Unlike George Washington, who could easily have been killed several times in combat during his lifetime, Warren would be spared by fate/chance/providence once.

On May 20, 1775, the Provincial Congress’s Committee of Safety directed Warren to organize the various militia companies assembled outside Boston into a provincial army. On June 14 the Congress agreed to commission Warren a major general. They had initially appointed him the army’s physician-general; but, insisting upon hazardous duty, Warren had turned the appointment down.

Two days later, June 16, tending to public business at Watertown, where the Provincial Congress was in session, cognizant that the newly constituted provincial army had an insufficient supply of ammunition, Warren questioned the wisdom of fortifying either of the two Charlestown hills. But Congress had acted. The army was atop Breed’s Hill. The following morning, the 17th, Warren met with the Committee of Safety in Cambridge; and during the afternoon, upon receiving information that British soldiers were crossing the Charles River, he rode to Breed’s Hill, suffering from a terrible headache.
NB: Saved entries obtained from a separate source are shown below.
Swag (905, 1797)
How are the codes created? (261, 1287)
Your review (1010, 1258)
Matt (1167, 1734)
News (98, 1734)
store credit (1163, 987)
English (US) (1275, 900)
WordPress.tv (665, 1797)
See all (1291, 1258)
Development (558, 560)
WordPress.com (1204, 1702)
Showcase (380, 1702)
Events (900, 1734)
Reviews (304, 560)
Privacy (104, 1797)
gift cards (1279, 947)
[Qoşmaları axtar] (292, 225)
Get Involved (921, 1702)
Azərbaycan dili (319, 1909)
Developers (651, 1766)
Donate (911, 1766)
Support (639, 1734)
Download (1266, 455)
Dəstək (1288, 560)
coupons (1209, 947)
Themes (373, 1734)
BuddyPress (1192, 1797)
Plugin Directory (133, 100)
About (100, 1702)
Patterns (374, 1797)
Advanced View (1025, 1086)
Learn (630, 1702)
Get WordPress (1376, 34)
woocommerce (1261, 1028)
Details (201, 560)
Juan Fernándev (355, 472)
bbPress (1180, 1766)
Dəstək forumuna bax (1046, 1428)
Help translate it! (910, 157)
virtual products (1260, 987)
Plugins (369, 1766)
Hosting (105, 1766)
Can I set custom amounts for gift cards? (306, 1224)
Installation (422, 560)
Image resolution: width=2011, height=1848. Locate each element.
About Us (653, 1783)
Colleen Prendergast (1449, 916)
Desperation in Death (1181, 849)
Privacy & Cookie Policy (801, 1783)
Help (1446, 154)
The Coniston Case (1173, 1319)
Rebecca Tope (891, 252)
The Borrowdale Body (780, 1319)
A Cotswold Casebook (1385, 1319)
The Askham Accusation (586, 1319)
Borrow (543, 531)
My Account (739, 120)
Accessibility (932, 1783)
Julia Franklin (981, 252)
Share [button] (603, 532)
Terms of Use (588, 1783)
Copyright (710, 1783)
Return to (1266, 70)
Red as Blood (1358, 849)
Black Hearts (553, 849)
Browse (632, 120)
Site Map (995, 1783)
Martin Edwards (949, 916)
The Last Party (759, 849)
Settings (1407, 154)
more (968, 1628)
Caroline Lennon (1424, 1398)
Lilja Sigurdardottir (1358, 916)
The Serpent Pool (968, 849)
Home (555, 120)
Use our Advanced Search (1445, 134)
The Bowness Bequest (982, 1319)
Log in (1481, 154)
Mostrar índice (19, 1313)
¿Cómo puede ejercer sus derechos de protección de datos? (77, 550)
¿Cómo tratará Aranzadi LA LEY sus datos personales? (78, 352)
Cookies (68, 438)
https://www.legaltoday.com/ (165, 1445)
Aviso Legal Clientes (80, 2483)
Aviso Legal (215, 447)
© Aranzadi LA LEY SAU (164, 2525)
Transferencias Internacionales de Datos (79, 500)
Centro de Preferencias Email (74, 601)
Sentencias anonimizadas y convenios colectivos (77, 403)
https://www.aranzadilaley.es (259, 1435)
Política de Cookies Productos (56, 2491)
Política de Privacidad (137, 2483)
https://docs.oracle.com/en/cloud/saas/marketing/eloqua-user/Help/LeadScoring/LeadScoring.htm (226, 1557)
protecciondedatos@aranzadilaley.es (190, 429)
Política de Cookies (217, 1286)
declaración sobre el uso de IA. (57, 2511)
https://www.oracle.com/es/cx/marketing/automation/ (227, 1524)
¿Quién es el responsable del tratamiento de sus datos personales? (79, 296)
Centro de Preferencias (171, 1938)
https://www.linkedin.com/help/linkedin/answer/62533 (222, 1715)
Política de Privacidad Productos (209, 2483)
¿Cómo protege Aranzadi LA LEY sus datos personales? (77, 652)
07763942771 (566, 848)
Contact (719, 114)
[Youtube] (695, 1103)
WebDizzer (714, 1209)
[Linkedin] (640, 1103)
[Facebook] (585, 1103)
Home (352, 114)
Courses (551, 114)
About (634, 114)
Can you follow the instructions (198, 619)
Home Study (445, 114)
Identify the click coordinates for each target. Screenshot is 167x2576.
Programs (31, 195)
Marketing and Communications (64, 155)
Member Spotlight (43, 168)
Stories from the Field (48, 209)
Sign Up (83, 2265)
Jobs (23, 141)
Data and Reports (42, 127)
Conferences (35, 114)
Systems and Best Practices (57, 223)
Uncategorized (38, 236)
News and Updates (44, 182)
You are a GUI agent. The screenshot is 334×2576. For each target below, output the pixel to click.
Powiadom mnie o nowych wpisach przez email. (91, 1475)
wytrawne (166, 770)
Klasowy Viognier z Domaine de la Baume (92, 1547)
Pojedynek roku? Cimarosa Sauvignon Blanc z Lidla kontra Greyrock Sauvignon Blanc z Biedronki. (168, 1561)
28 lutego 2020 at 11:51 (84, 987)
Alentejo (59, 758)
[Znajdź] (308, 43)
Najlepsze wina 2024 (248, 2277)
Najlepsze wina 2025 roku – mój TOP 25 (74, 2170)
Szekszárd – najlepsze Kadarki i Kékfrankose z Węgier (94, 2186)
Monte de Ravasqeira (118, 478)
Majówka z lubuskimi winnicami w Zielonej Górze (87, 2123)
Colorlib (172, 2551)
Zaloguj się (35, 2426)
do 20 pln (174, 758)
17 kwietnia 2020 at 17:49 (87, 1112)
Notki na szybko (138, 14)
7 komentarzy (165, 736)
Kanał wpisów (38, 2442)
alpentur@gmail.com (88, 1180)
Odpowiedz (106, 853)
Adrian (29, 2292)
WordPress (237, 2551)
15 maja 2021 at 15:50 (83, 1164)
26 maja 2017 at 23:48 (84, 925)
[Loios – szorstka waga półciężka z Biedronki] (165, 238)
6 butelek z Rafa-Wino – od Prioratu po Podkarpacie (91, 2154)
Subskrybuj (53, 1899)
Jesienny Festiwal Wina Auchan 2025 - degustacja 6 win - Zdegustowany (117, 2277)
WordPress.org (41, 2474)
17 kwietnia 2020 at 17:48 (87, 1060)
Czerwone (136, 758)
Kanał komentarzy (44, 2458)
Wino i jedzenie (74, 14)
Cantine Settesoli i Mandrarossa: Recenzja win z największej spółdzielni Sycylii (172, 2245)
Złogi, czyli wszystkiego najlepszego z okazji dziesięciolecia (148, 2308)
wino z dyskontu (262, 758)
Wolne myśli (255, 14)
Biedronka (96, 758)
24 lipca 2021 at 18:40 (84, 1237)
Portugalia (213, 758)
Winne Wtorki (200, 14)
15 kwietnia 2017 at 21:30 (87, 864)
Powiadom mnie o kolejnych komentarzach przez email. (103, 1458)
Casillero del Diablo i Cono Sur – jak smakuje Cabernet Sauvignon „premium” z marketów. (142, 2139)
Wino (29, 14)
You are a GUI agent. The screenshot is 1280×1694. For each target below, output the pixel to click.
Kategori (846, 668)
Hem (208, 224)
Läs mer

General Israel Putnam, of Connecticut, told Warren he would be happy to take Warren’s orders, but the doctor replied that he was there only as a volunteer, that he had not formally received his commission. Putnam sent him to where the fighting would be the heaviest, the redoubt at the top of the hill.

Colonel William Prescott offered Warren the command of the redoubt, but again Warren declined. Eventually, their ammunition expended, Prescott’s soldiers were forced to retire. Warren was one of the last to attempt to leave. Major Small, the British officer who before the Battles of Lexington and Concord had supplied passes to citizens who wished to cross Boston Neck, recognizing the likable Warren, called for him to surrender. Smiling an acknowledgment, Warren turned away. At that moment a musket ball struck him in the face.

British soldiers buried Warren’s body in a common grave on Bunker Hill. Captain Walter Laurie later asserted that he had “stuffed the scoundrel with another rebel into one hole, and there his and his seditious principles may remain.” During the succeeding months Warren’s two brothers were kept informed of rumors of the location of Warren’s remains. After the British had evacuated Boston, the brothers attempted to locate his body.

Doctor John Jeffries, a Loyalist, had served the British as a surgeon at Breed's Hill. He had recognized Warren's body prior to its burial. Before Jeffries accompanied the British army to Halifax, Nova Scotia, he told an acquaintance in Boston where Warren could be found.

The brothers' search was aided by the rumor that Warren had been buried with a person dressed in a farmer's frock. The first body they uncovered wore that garment. The second body, in Paul Revere's words, was “disfigured.” It had lain in the ground for ten months, “our savage enimies scarce privileged with earth enough to hide it from the birds of prey.” The skull of the skeleton showed evidence of the entrance of a musket ball. Warren's brothers believed indeed that they had found Warren’s remains but only Revere could verify it. This he did, recognizing the two artificial teeth he had fastened in his friend's mouth days before April 19.